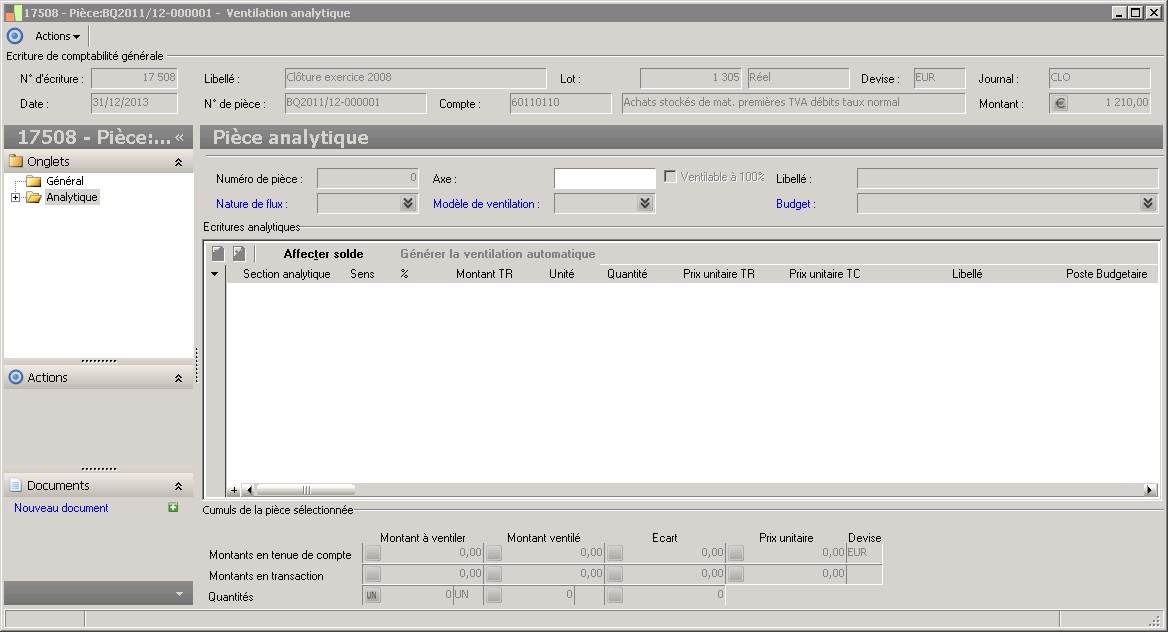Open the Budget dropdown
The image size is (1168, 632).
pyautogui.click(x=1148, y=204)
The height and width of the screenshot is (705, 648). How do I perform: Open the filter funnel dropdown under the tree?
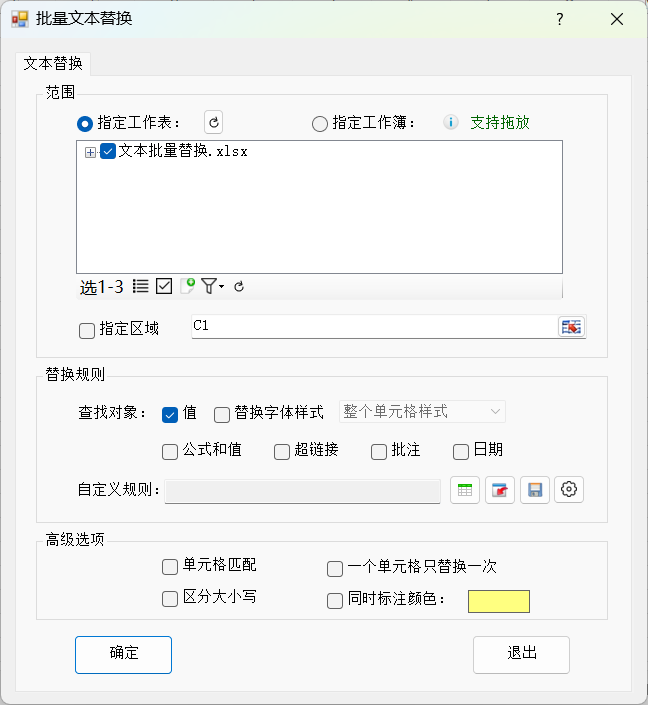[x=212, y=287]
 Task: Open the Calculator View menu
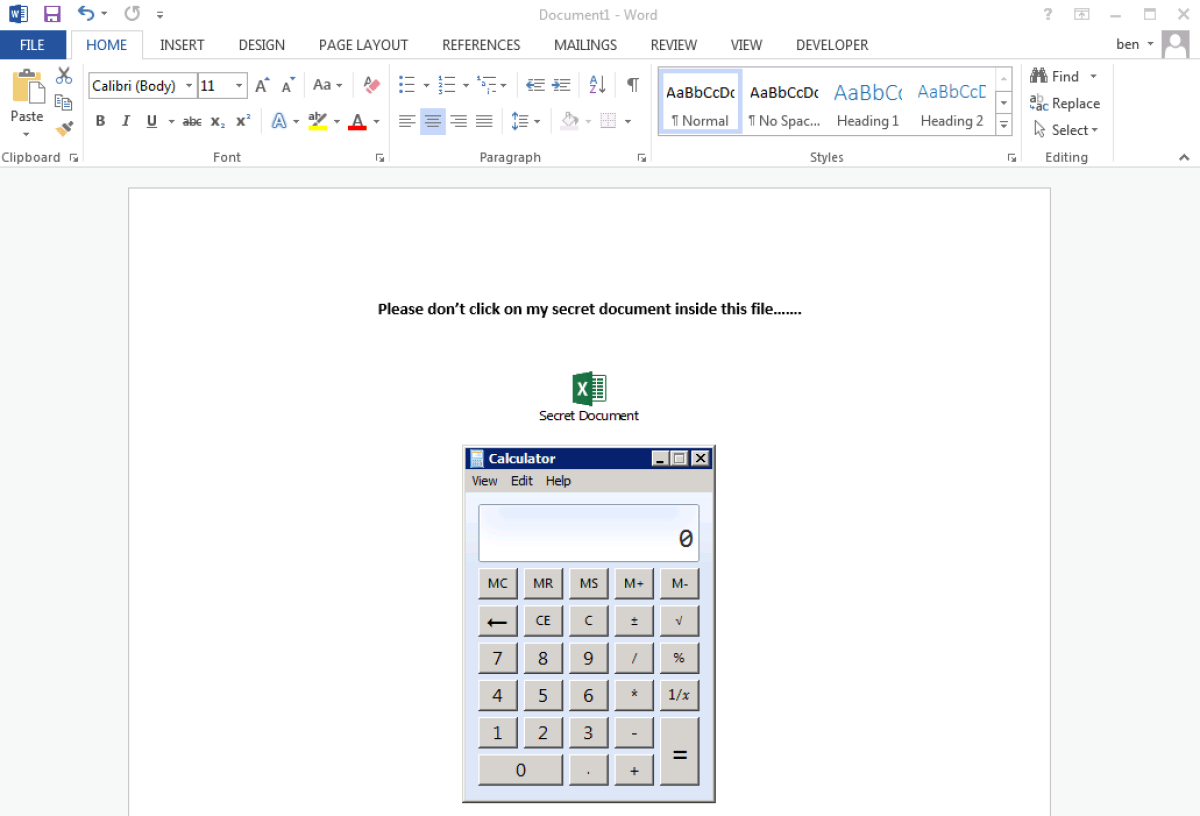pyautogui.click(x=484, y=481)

· · · · ·

#### [Exercise]
Write out exactly the lines from the one containing "The height and" through the last line of the records above, both ends included, and leave out any pictures.

#### [Response to this exercise]
The height and width of the screenshot is (705, 648). How do I perform: Open the filter funnel dropdown under the tree?
[x=212, y=287]
 Task: Open the Calculator View menu
pyautogui.click(x=484, y=481)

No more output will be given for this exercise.